Ausflug zum Stuttgarter Hafen

Am 25. März haben wir den Hafen Stuttgart als Ziel für unseren Ausflug ausgewählt. Mit einem fast voll besetzten Bus starteten wir pünktlich über die B 10 Richtung Hafen. Ohne Verkehrsbehinderung haben wir unser Ziel Westkai 9A erreicht.

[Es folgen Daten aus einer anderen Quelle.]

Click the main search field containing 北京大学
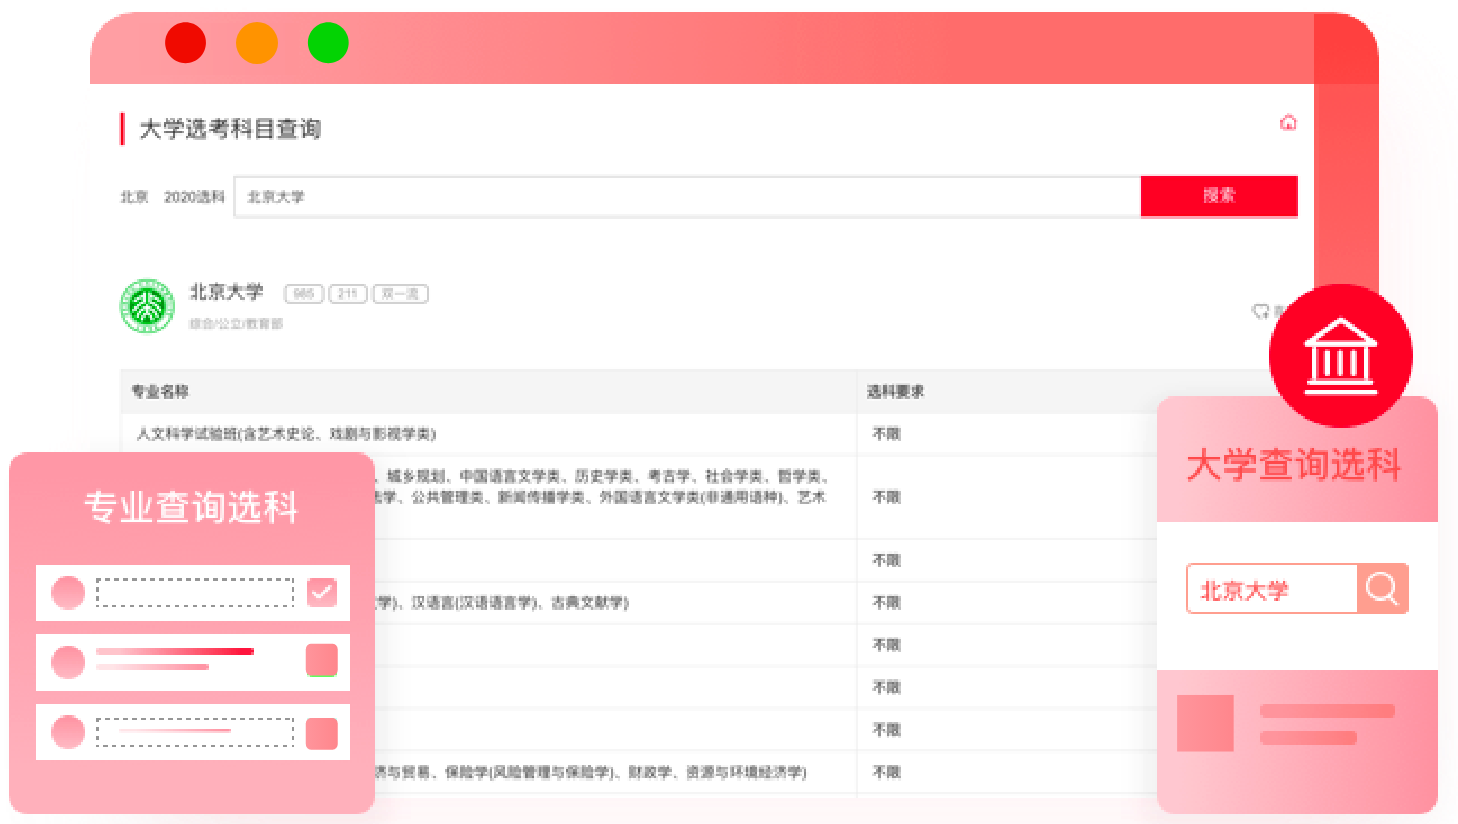The image size is (1458, 824). (x=687, y=197)
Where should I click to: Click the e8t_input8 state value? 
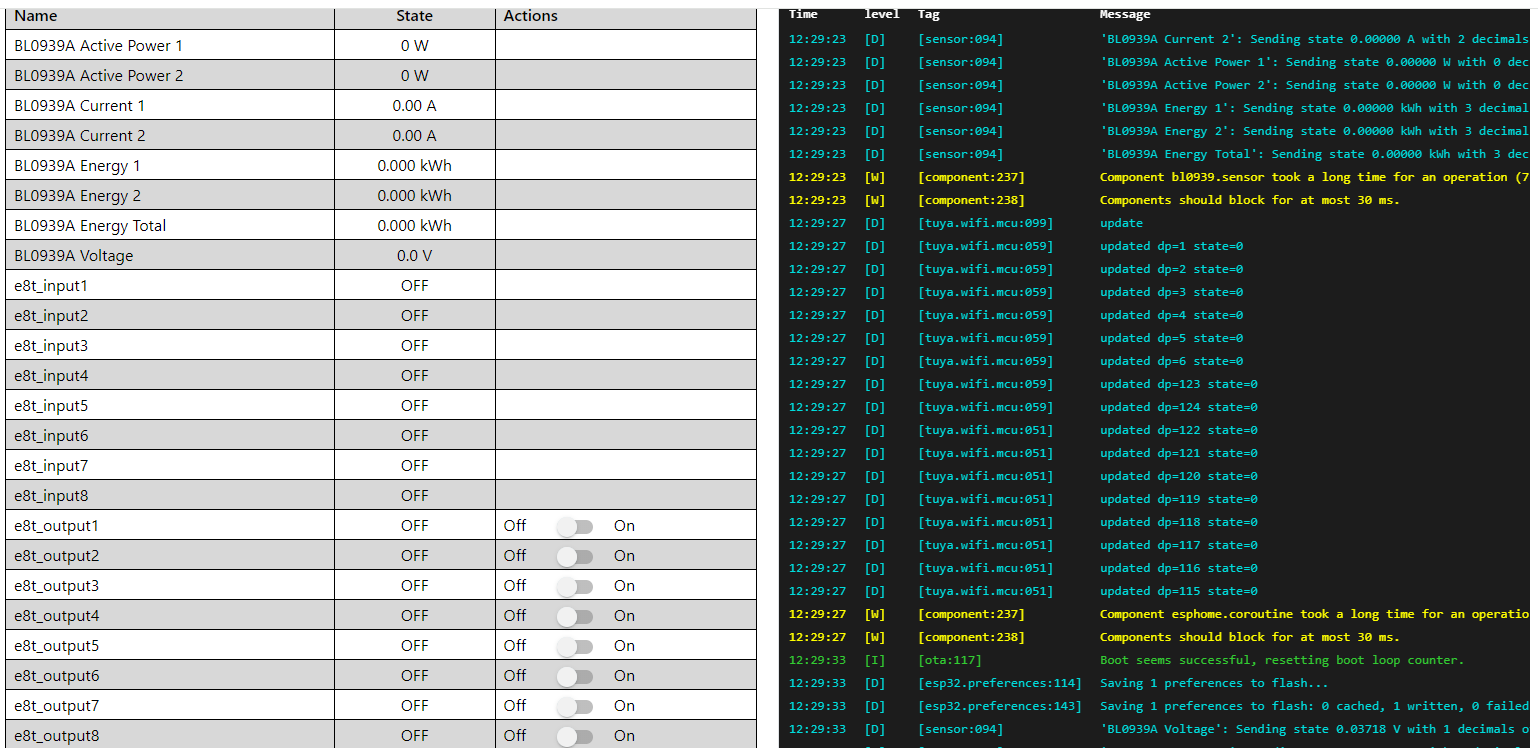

Innenaufnahme Teilnehmer im Bus

Busrundfahrt Hafen Stuttgart

Der Hafen Stuttgart ist ein zentraler Güterumschlagplatz und wichtiger Verkehrsknotenpunkt in der Region. Ursprünglich auf Massengüter wie Kohle, Kies, Sand und Bims ausgelegt, hat sich der Hafen im Laufe der Zeit an die Veränderungen im wirtschaftlichen und verkehrspolitischen Bereich angepasst. Heute präsentiert sich der Hafen als moderner Handels- und Industriehafen mit einem vielfältigen Dienstleistungsangebot und einer Infrastruktur, die es vor dem Hafenausbau in Stuttgart nicht gab.

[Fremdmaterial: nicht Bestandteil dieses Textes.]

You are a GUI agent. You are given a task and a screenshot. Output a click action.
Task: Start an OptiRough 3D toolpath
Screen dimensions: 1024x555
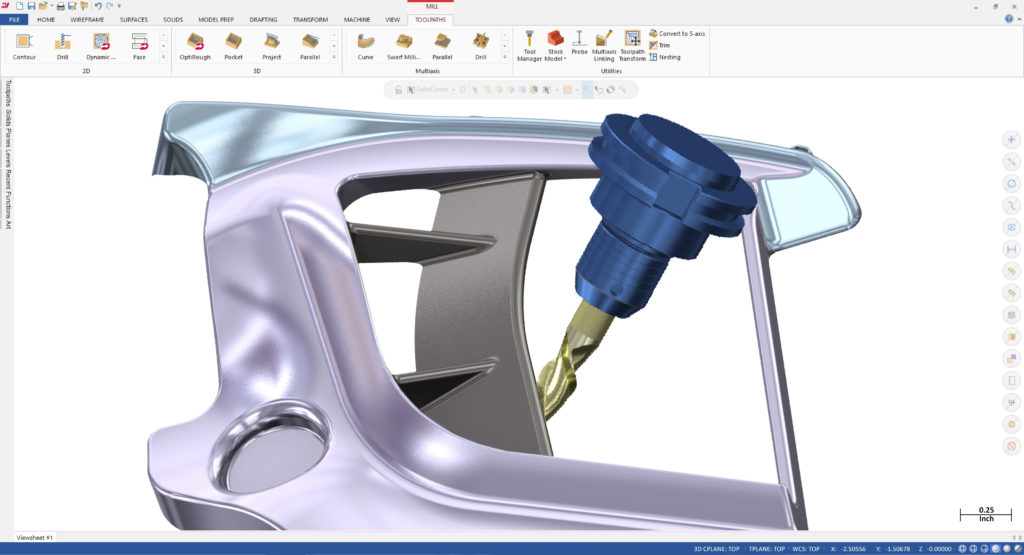(195, 46)
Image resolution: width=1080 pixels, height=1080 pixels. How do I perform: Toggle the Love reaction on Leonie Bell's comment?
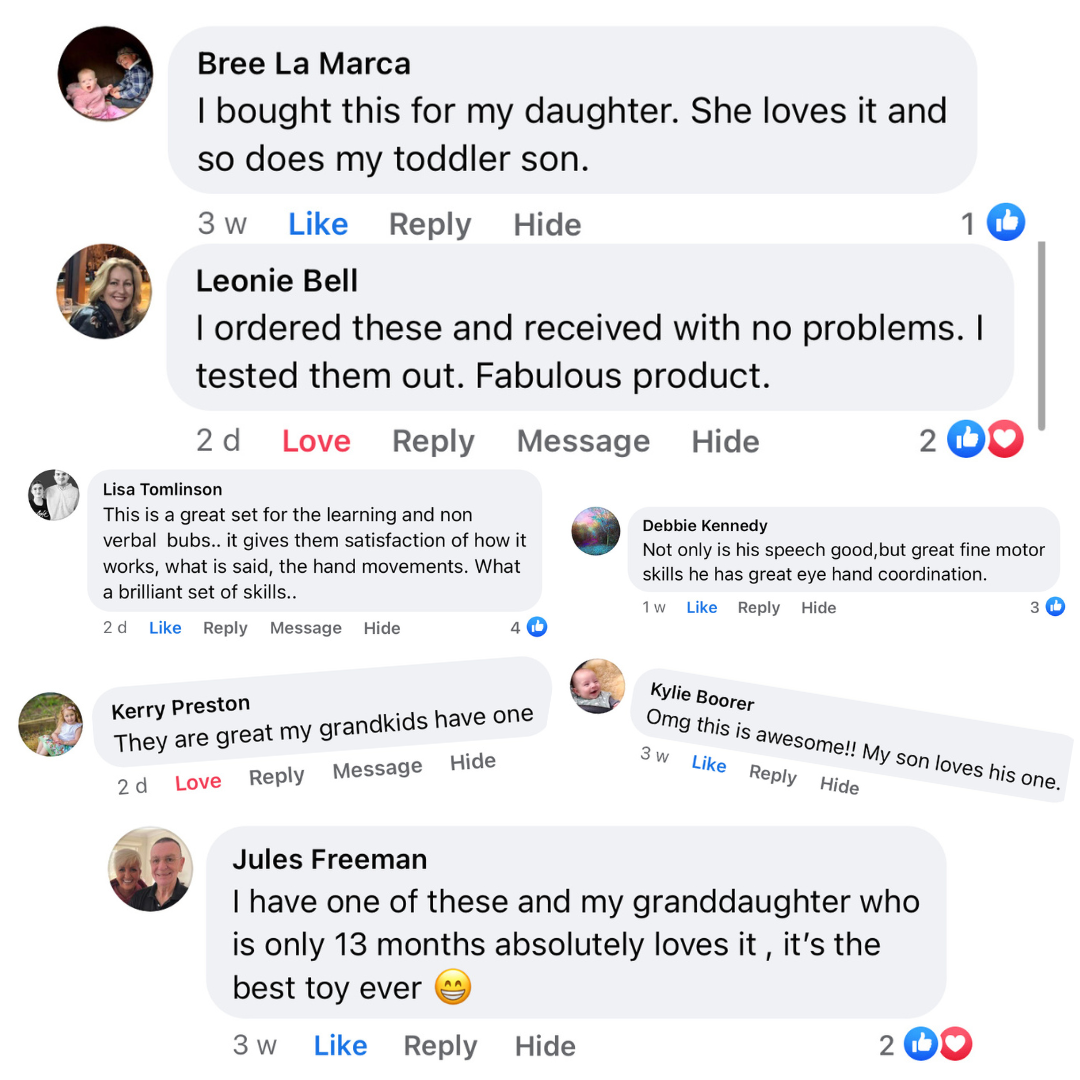(316, 441)
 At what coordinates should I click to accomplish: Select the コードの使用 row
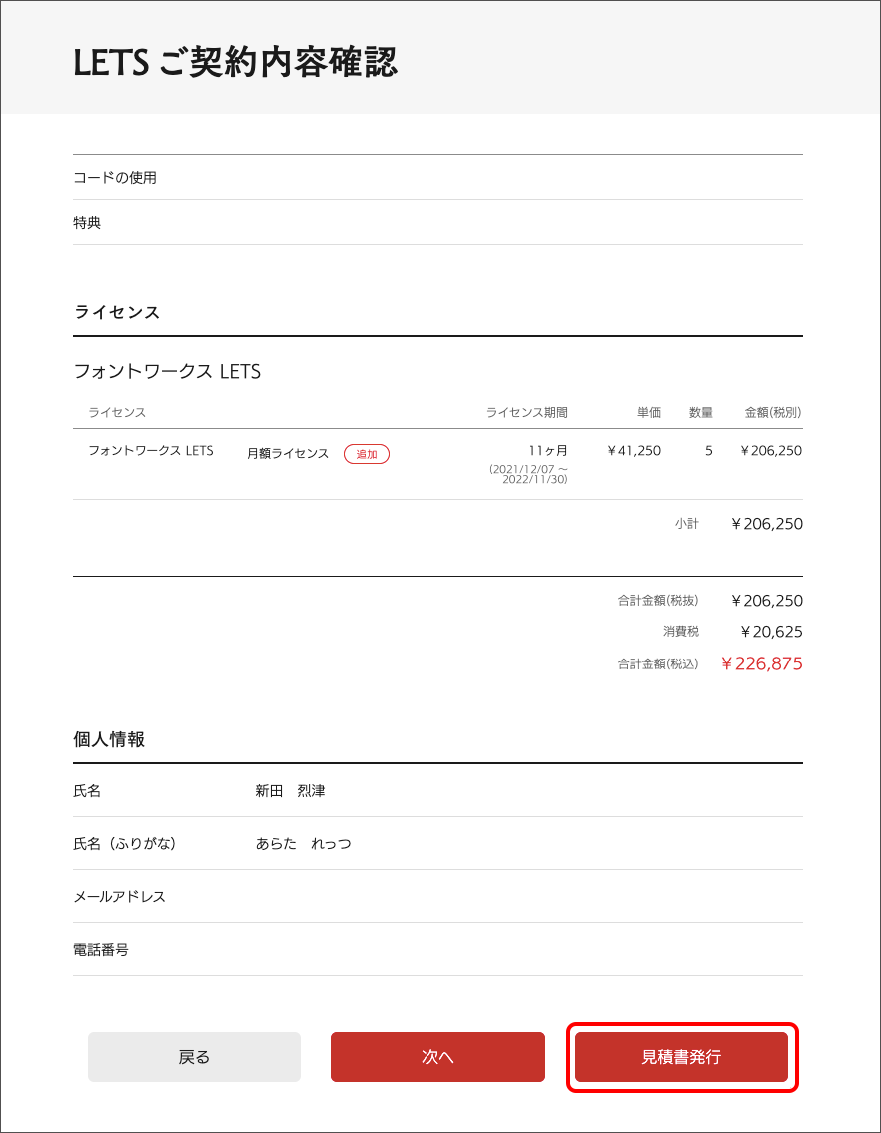pos(115,178)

Die Kombination der Verkehrsträger Binnenschifffahrt, Eisenbahn und Güterkraftverkehr ermöglicht eine besonders günstige Beförderung von Güterfracht. Reedereien, Speditionen, Lagerhausgesellschaften und Handelsfirmen, die im Hafen angesiedelt sind, bilden ein eigenständiges Wirtschaftspotenzial und bereichern die Wirtschaftsstruktur der Stadt Stuttgart. Mit rund 3.000 Beschäftigten trägt der Hafen wesentlich zur Stärkung der Wirtschaftskraft von Stadt und Region bei.

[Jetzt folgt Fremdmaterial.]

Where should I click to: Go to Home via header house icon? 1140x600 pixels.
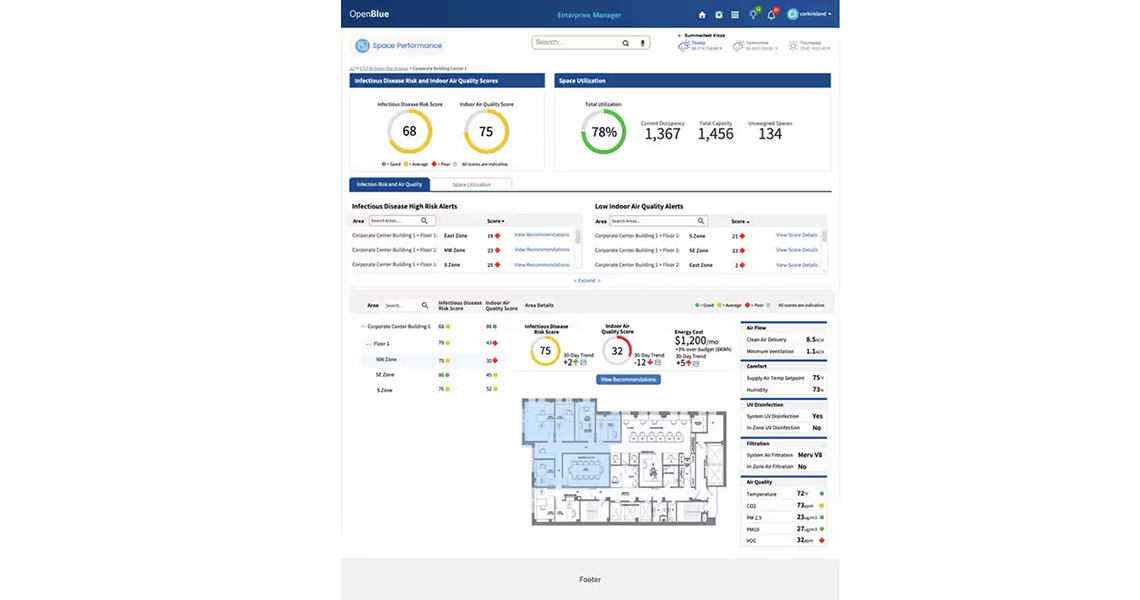click(702, 15)
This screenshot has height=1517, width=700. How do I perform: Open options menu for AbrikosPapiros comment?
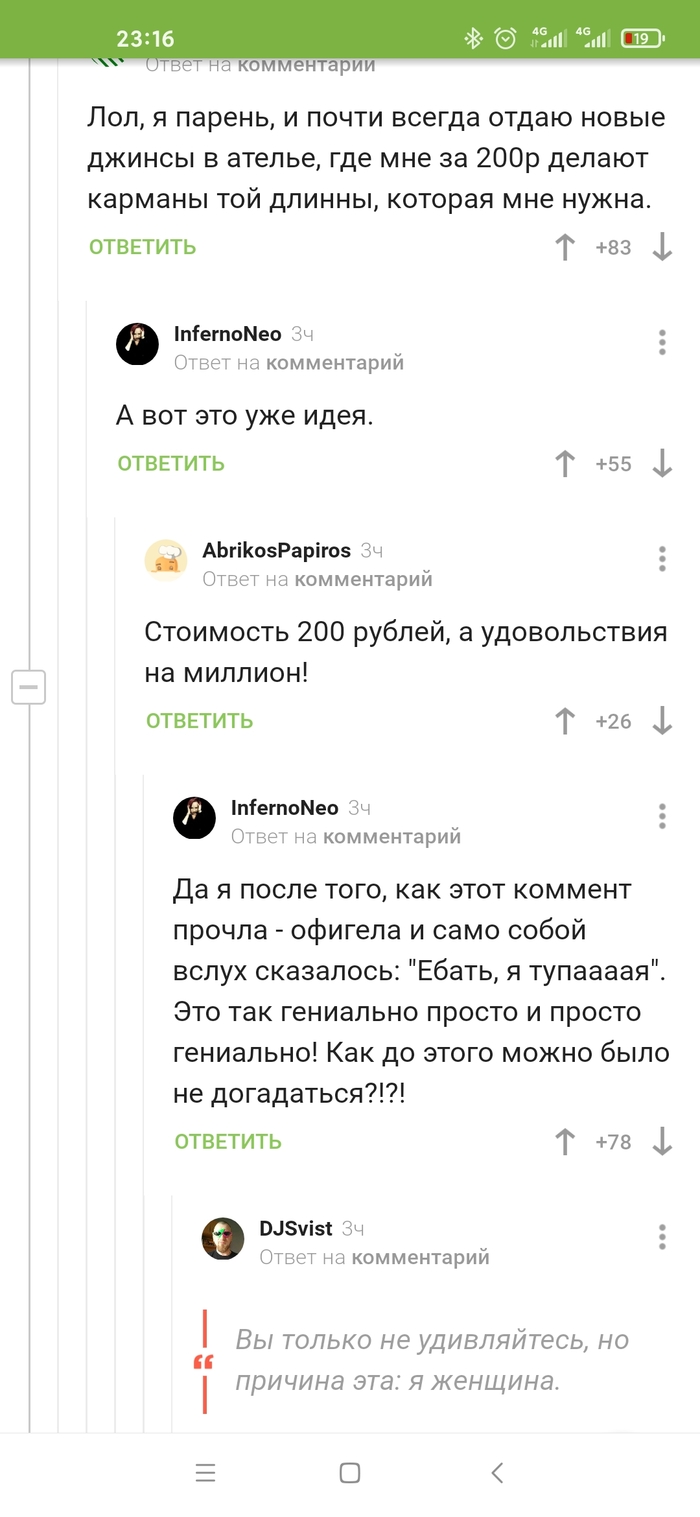[x=662, y=559]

Mit Großkran wird ein Binnenschiff beladen

Teilansicht Hafen, beladen eines Binnenschiffes

Die Hafenanlagen, ausgelegt für Großmotorschiffe, bilden zusammen mit der Hafenbahn das Rückgrat der kostengünstigen und umweltschonenden Transportwege. Die hier abgefertigten Binnenschiffe erreichen beispielsweise die Häfen Rotterdam oder Antwerpen in nur 52 Stunden über Neckar und Rhein. Containerzüge, die im Container-Terminal oder Umschlagbahnhof Schiene/Straße beladen werden, schaffen die Strecken Stuttgart-Hamburg, Stuttgart–Rotterdam oder Stuttgart–Bremerhaven im sogenannten Nachtsprung in rund acht Stunden.

Im Rahmen der fast 2,5-stündigen Rundfahrt durch den Hafen, begleitet vom Guide Reiner Timter, erhielten wir viele interessante Informationen über das Hafengelände. Auch unser Buskapitän Gerhard Raddatz hatte manche kritische Situation gemeistert. Nach der Besichtigung fuhren wir weiter zur Rettich-Bar in Deizisau zum gemütlichen Abschluss.